Recipe for Violet Syrup
- Fill a clean jar with violet flowers & leaves, cover with boiling water.
- Leave to steep overnight with lid on.
- Strain out the leaves & flowers.
- Measure the amount of water left.
- Put the water in a pan and add 150g of sugar for every 200ml of liquid
- Add juice from half a lemon.
- Bring to the boil and simmer for a few minutes.
- Pour into sterilised bottles.
- Keep in the fridge.
- 1-2 teaspoons at night for constipation or coughs, particularly for children.
Based on recipe in 'Wild Drugs' by Zoe Hawes.
Recipe for Chickweed Oil
- Gather chickweed and leave to wilt overnight to reduce moisture content.
- Put half the amount of chickweed you have in a bowl or pan inside a larger pan, cover with sunflower oil.
- Heat the oil with gently simmering water in the larger pan underneath the small pan for 2 hours.
- Strain the oil and return to the pan with the second batch of chickweed, heat for 2 hours.
- Strain the oil through muslin into sterilised jars.
This weekend started with the magical occurence of a solar eclipse on the Spring Equinox.

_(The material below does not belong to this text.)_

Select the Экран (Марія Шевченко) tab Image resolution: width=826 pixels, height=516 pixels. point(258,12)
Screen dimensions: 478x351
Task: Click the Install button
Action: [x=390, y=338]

We watched it at our allotment. There was an eerie dimming of the light as the moon gradually moved over the face of the sun and the temperature dropped several degrees during the eclipse, at maximum eclipse our breath was steaming in the cooler air. As the moon moved on the light brightened and it became a glorious warm spring day, it truly felt that spring had arrived. I picked nettles and other greens in between keeping an eye on the sky. Later in the day I went back to plant rose bushes, an Apothecary's Rose and a William Shakespeare Rose, which are both highly regarded for medicinal purposes. I transplanted Lungwort which I found under brambles in a vacant allotment and scattered some Burdock seeds up towards the wild end of the allotment in the hope that they will come up so I have Burdock to harvest in the future.
Smile in the sky as the moon partially covered the sun
newly planted Rose bush and Lungwort
Back home over the weekend we had friends staying so I tried out my Nettle Soup on them, which was well received. I also tried putting Nettles in with scrambled eggs and made Nettle Aloo using Nettles rather than spinach which were both very tasty. My husband made a Sourdough loaf and mixed some Nettles in with the dough which came out well. As the Spring is well and truly upon us it was high time to start planting some seeds. We went to visit Smiths Nurseries on the outskirts of Coventry http://www.smithsnurseries.co.uk/ which has an excellent selection of herb and wildflower seeds. I started off some herb seeds in a seed tray and a few in pots for the kitchen window sill, in a nice little container I was given as a present which includes a useful box just the right size for keeping packets of seeds in.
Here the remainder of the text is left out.